• _TASK INSTRUCTIONS_
Would you please repeat exactly the lines from the one containing "Wheels (145, 1483)" to the end of the records, both included, and leave out the rest?

• _DATASET ENTRIES_
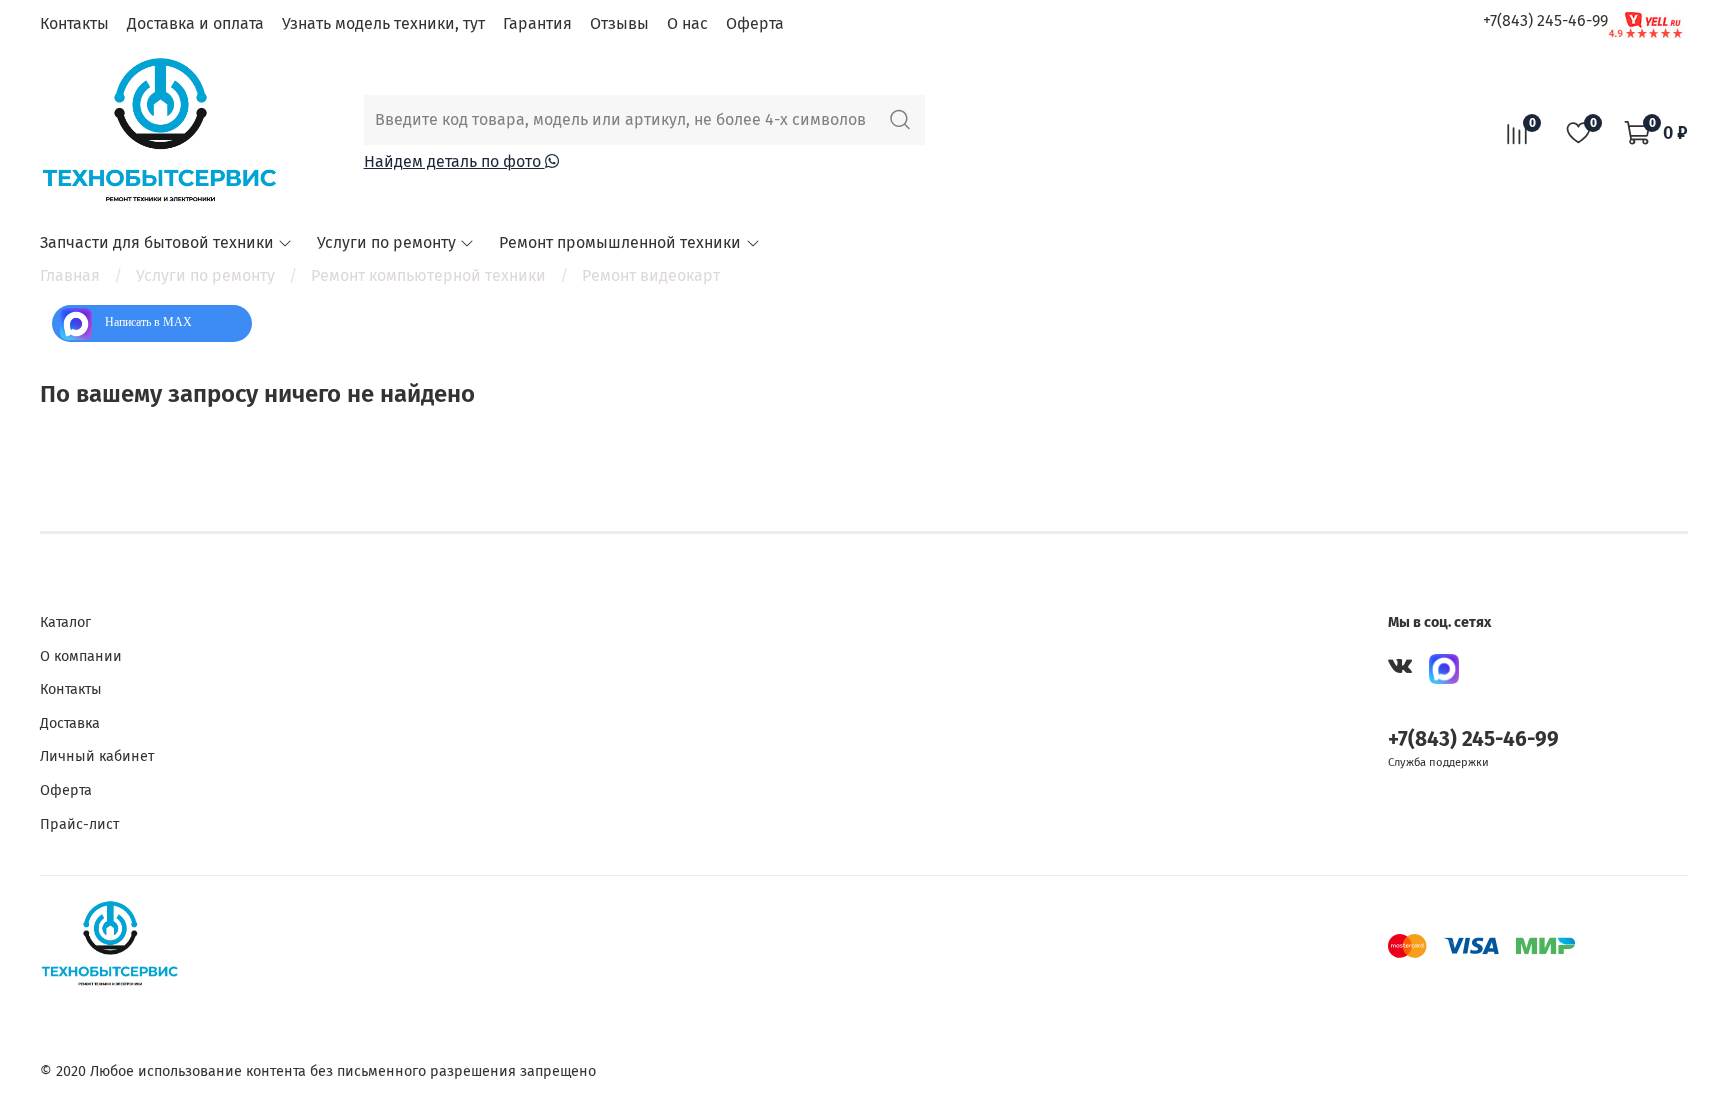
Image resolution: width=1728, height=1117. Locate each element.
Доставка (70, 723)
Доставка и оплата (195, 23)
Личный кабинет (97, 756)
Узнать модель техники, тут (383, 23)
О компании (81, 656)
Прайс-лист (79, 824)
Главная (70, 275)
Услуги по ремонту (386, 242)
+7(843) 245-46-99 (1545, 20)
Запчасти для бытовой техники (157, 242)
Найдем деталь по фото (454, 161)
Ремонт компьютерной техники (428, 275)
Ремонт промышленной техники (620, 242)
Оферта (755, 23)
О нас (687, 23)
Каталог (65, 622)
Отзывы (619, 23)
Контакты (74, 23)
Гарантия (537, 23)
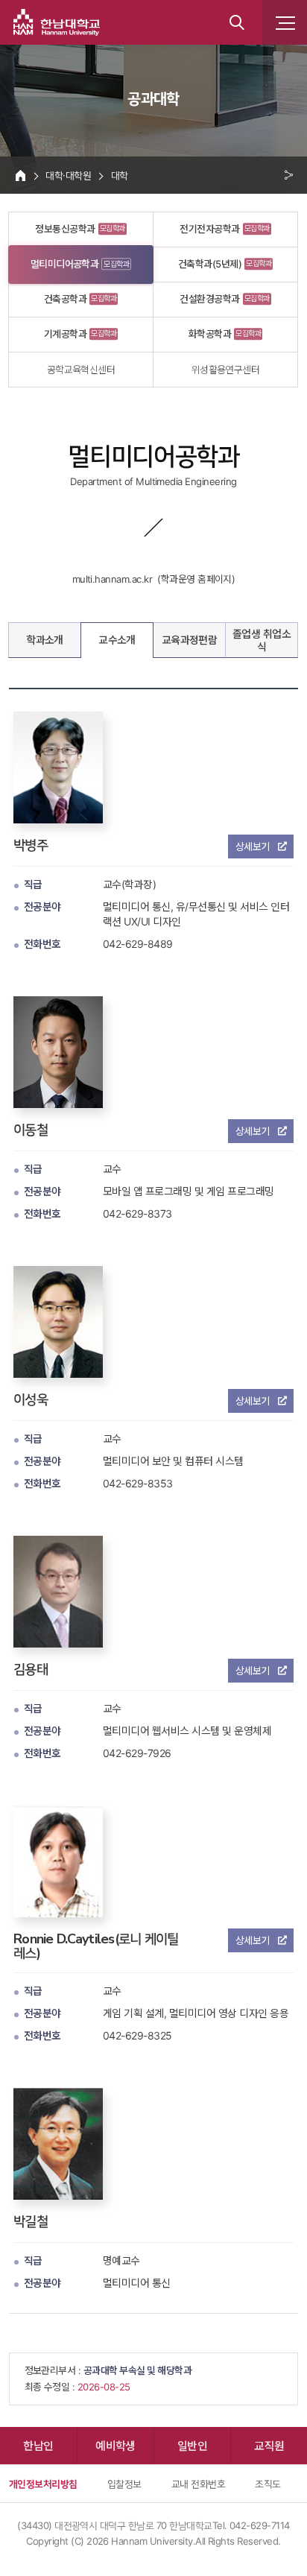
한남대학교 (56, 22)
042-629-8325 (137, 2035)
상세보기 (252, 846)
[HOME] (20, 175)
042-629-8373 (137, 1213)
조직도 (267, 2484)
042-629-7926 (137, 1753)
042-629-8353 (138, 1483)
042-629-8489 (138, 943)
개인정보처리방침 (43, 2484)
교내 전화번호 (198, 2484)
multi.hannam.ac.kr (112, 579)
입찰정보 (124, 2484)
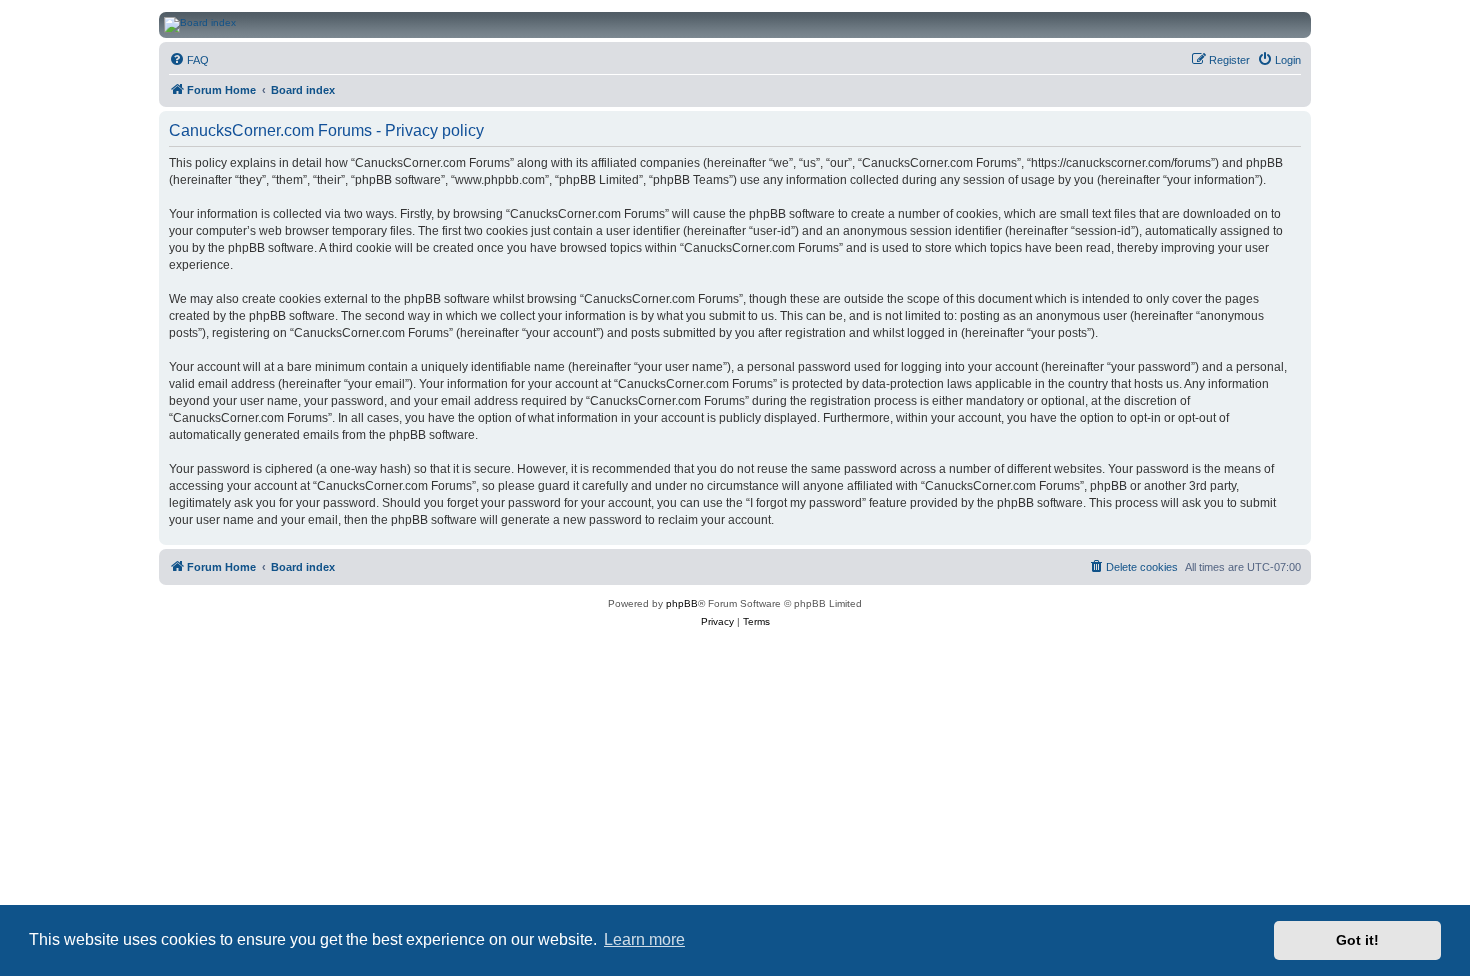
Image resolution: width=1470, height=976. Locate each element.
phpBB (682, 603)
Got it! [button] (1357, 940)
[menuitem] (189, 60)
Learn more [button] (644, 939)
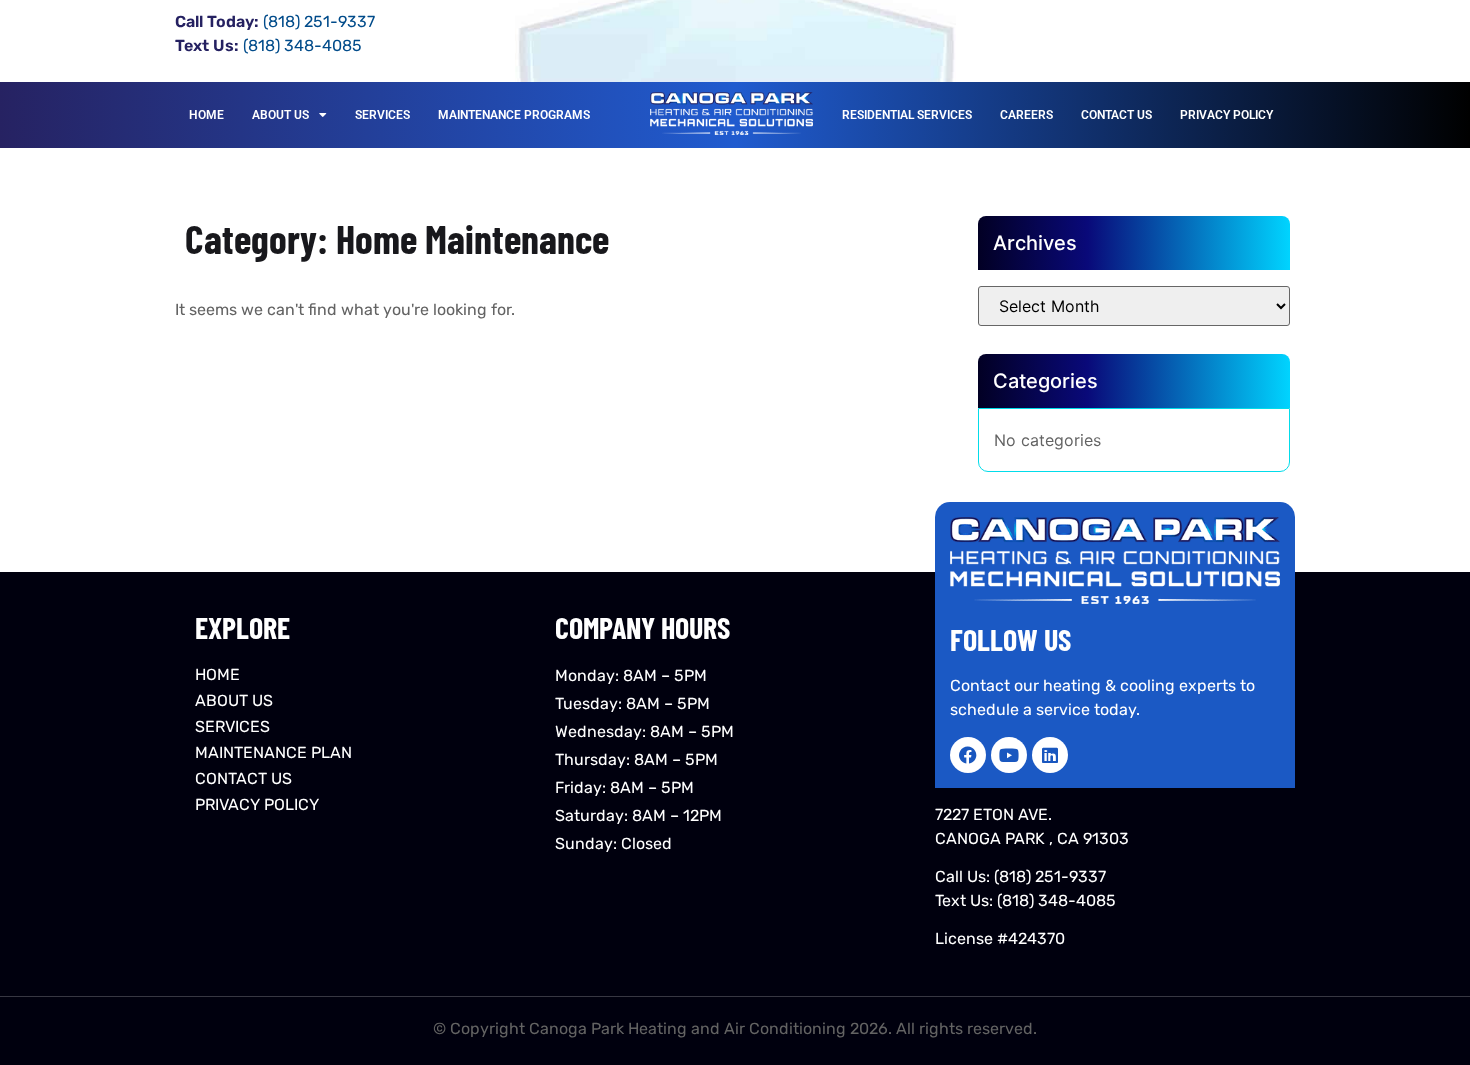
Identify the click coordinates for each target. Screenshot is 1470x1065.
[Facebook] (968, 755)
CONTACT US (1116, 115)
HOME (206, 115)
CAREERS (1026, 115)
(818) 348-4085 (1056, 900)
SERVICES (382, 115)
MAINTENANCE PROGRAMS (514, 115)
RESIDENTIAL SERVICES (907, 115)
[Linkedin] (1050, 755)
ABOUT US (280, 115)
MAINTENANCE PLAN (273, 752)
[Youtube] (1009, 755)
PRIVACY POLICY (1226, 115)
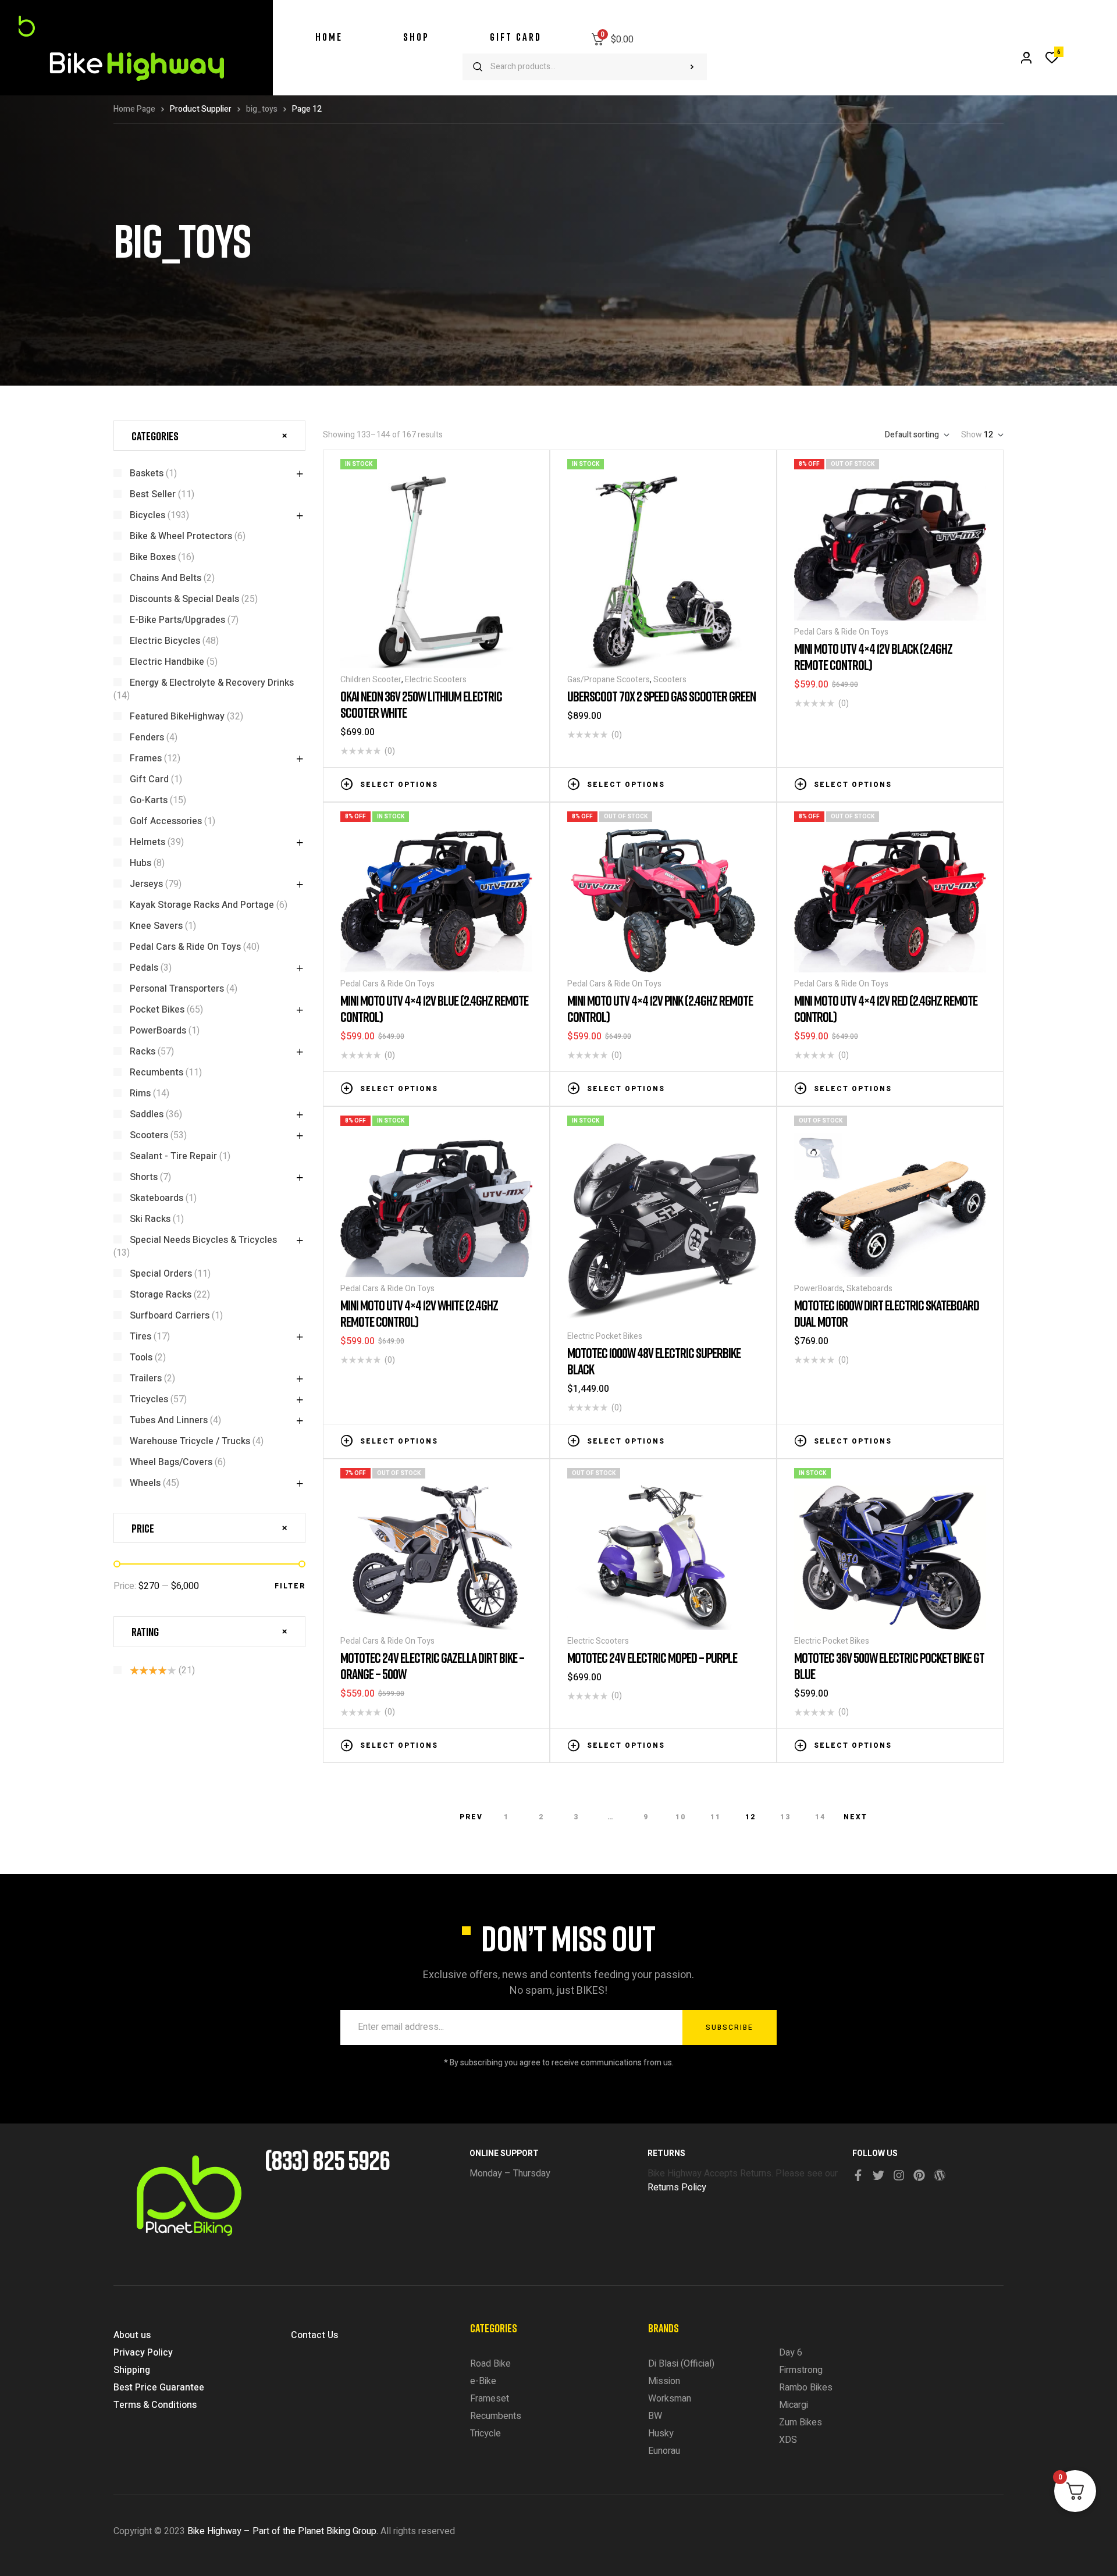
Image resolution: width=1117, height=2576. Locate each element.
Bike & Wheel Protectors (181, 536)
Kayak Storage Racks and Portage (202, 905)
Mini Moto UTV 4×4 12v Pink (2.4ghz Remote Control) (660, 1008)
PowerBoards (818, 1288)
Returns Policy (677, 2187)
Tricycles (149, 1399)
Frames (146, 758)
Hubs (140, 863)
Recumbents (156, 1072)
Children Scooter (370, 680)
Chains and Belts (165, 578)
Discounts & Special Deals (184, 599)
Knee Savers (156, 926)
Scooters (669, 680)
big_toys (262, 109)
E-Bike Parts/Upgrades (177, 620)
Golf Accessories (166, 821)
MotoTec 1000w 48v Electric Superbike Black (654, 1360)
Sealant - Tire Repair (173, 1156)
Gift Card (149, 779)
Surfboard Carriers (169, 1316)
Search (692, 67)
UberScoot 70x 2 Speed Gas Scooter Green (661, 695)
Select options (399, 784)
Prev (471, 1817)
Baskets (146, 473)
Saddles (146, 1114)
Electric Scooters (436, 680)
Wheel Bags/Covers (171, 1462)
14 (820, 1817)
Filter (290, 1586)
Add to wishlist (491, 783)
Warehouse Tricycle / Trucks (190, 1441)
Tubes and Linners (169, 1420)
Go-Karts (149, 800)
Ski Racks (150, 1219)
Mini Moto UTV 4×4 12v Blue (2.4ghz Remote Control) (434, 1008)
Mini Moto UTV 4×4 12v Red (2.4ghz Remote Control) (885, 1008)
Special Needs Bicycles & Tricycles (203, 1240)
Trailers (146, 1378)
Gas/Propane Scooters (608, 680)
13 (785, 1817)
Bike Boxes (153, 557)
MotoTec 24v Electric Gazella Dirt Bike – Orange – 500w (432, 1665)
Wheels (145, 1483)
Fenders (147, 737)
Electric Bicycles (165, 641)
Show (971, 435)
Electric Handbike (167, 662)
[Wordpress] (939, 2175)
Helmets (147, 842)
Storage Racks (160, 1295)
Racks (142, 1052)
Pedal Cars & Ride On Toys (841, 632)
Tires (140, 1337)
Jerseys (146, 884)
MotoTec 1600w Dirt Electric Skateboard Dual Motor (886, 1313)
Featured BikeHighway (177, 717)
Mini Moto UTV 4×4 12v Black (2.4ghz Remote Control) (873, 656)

• _WRITTEN SOLUTION_
Wheels (145, 1483)
Fenders (147, 737)
Electric Bicycles (165, 641)
Show (971, 435)
Electric Handbike (167, 662)
[Wordpress] (939, 2175)
Helmets (147, 842)
Storage Racks (160, 1295)
Racks (142, 1052)
Pedal Cars & Ride On Toys (841, 632)
Tires (140, 1337)
Jerseys (146, 884)
MotoTec 1600w Dirt Electric Skateboard Dual Motor (886, 1313)
Featured BikeHighway (177, 717)
Mini Moto UTV 4×4 12v Black (2.4ghz Remote Control) (873, 656)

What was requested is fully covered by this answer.